- **Assignment**:
The line holding "Task: Click the orange 68,000 link" is the last one to output; start at the first line of the data, keep every line in between exactly, and leave out pictures.

Collected data:

━━━━━━━━━━━━━━━━

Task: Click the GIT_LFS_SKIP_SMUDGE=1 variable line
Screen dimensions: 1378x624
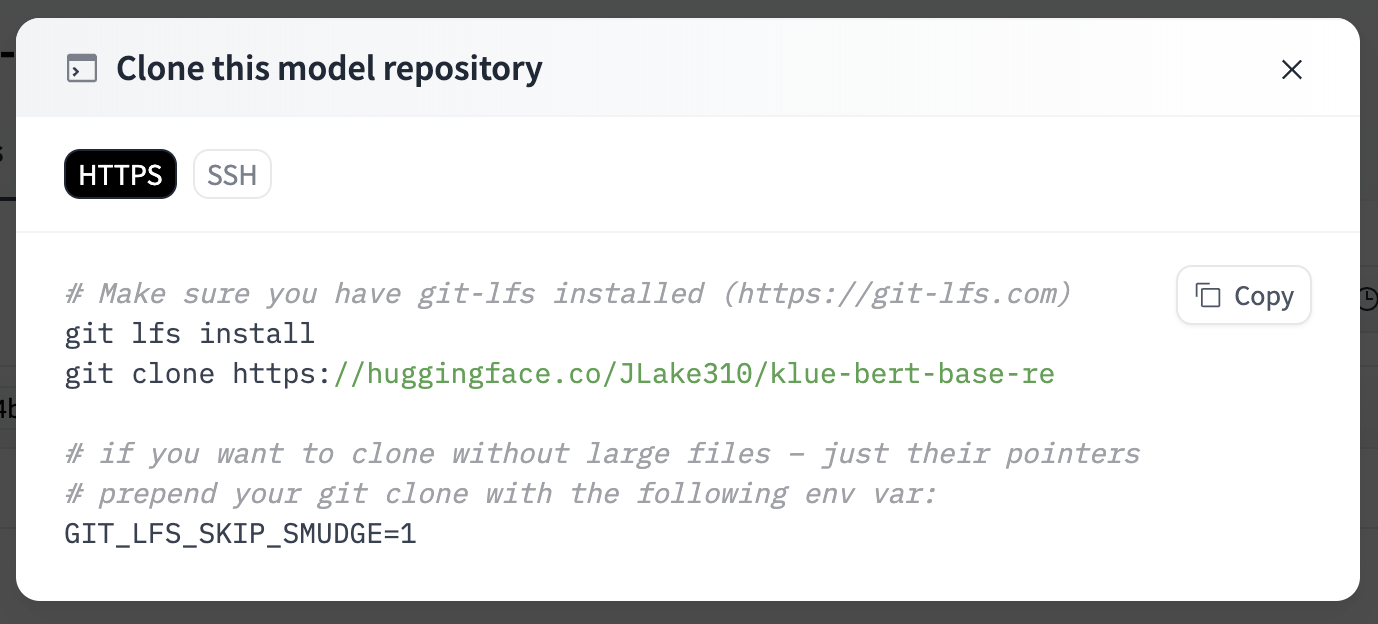Action: coord(240,534)
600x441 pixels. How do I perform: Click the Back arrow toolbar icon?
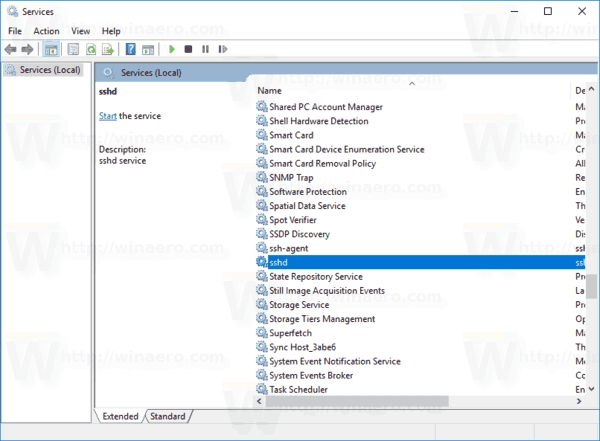click(11, 49)
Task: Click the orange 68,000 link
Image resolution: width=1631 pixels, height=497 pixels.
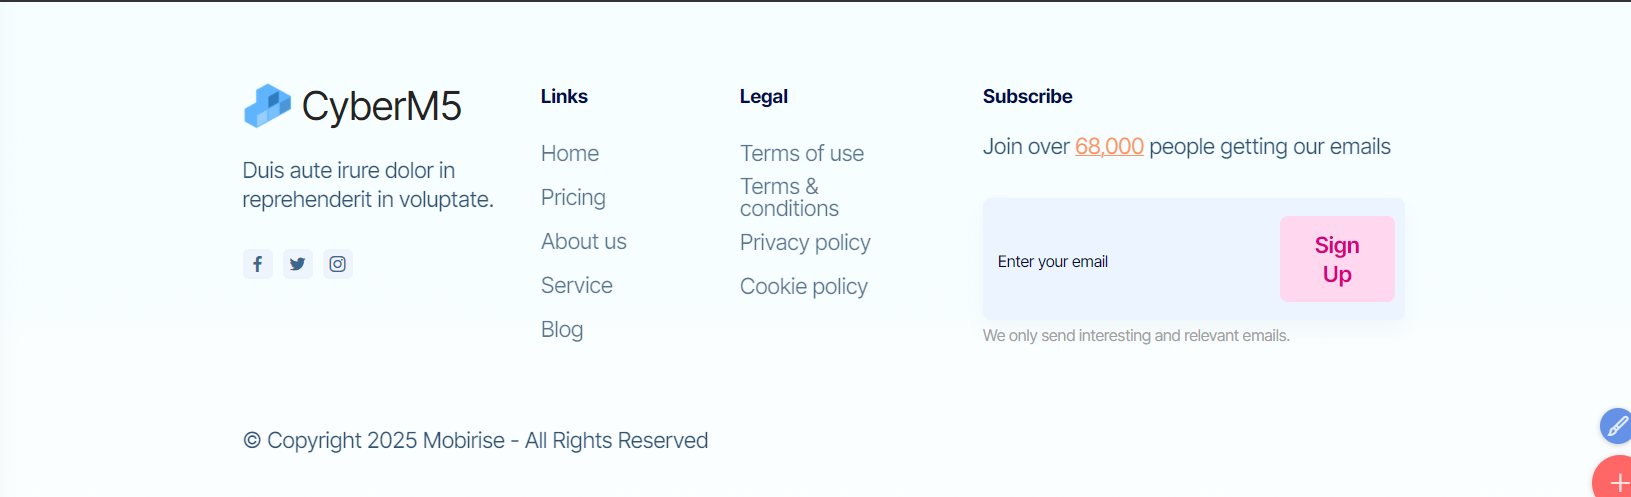Action: pyautogui.click(x=1109, y=147)
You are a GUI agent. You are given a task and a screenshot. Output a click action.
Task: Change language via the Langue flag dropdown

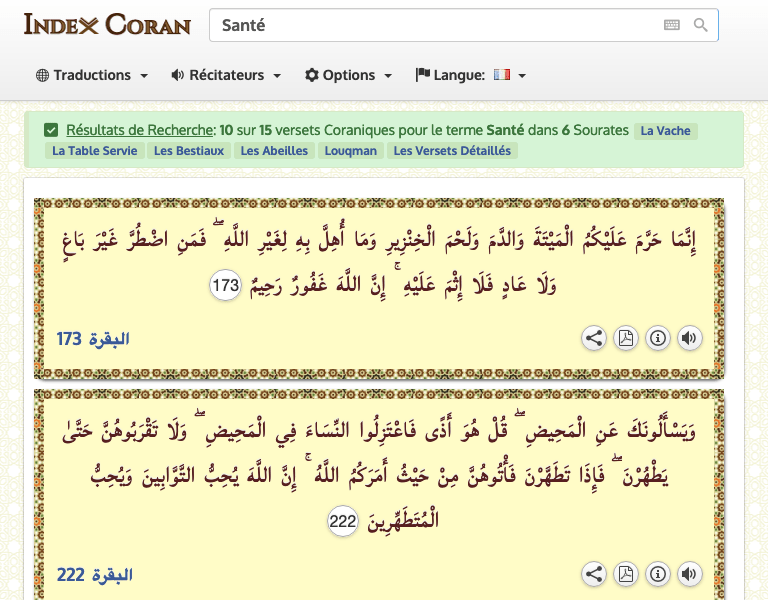(x=471, y=75)
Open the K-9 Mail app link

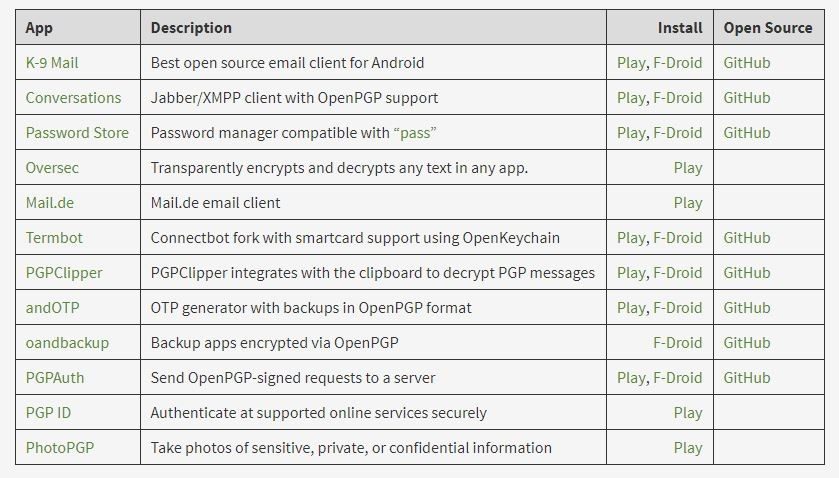52,63
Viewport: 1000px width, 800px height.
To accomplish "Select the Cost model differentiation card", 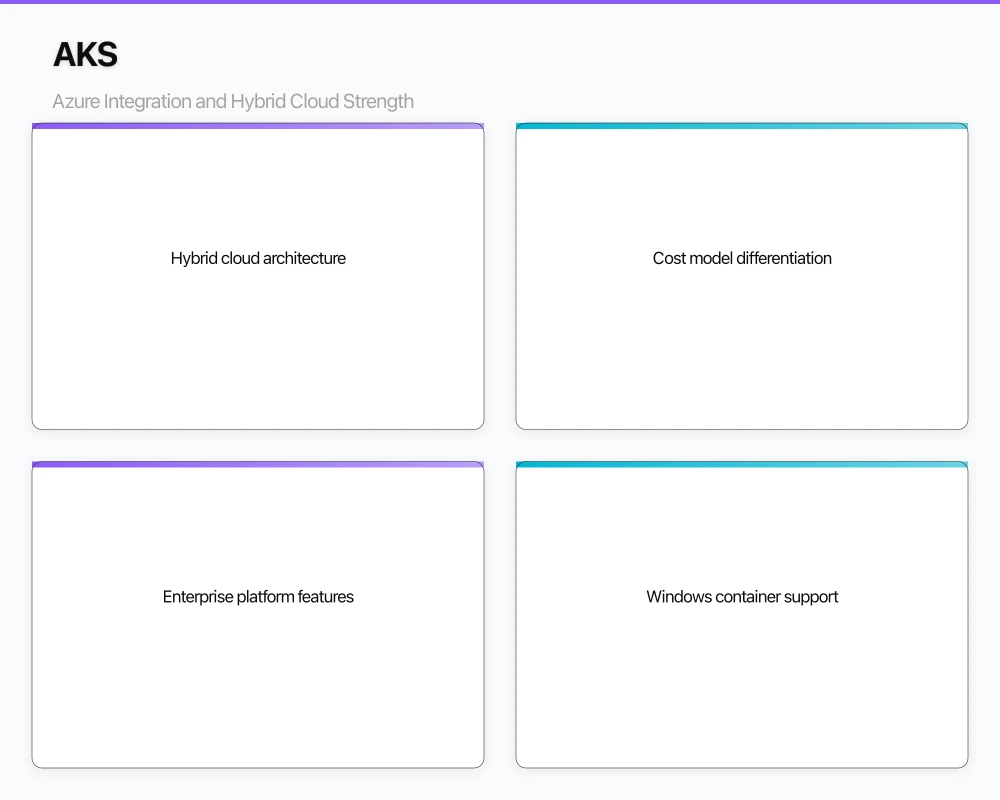I will pyautogui.click(x=742, y=275).
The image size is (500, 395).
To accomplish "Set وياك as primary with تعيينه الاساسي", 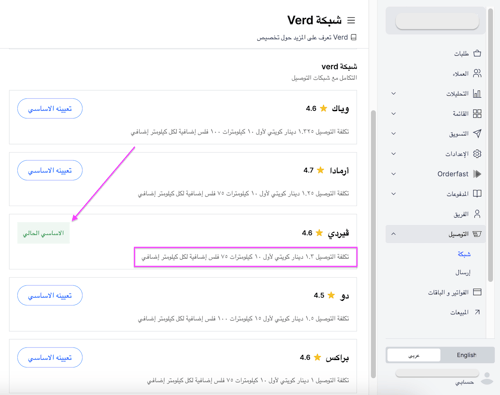I will click(50, 109).
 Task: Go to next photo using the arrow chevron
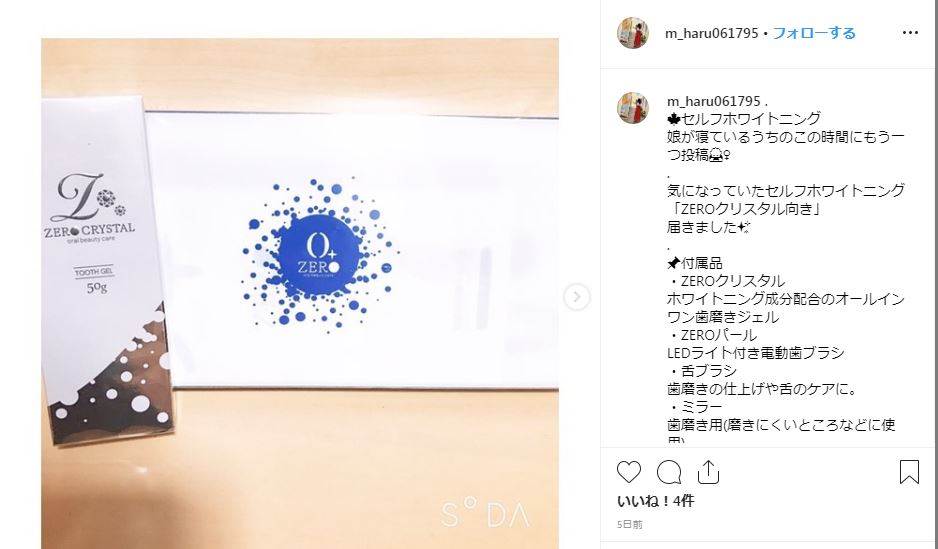tap(577, 297)
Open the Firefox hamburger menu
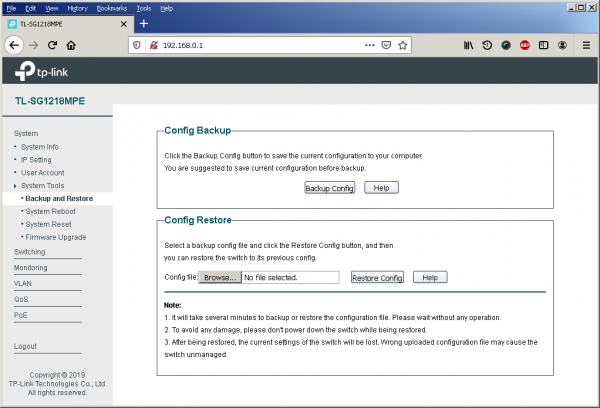 [584, 45]
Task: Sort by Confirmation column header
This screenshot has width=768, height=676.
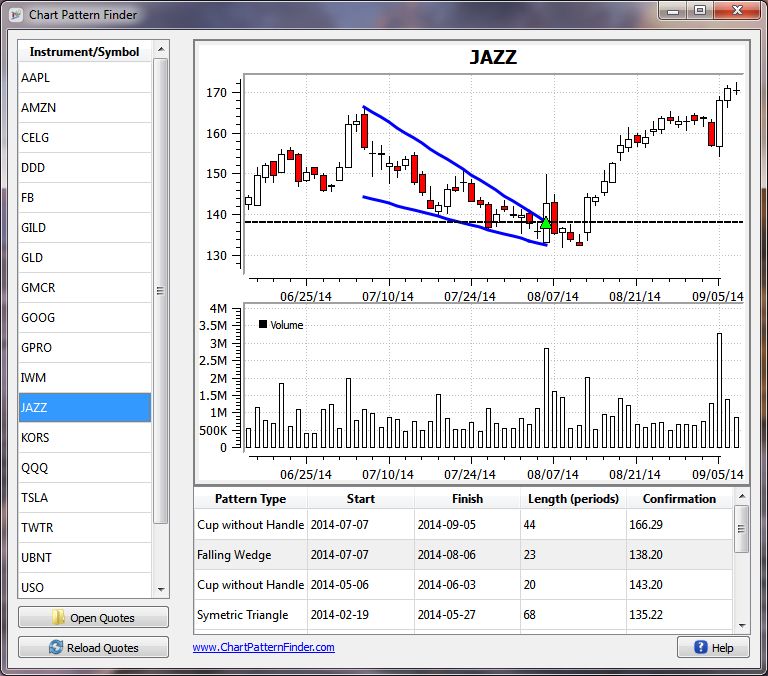Action: click(679, 499)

━━━━━━━━━━━━━━━━

- **Response**:
Task: Click the GIT_LFS_SKIP_SMUDGE=1 variable line
Screen dimensions: 1378x624
Action: coord(240,534)
600x441 pixels. How do I perform: Click the Back arrow toolbar icon?
click(11, 49)
Task: Click the orange 68,000 link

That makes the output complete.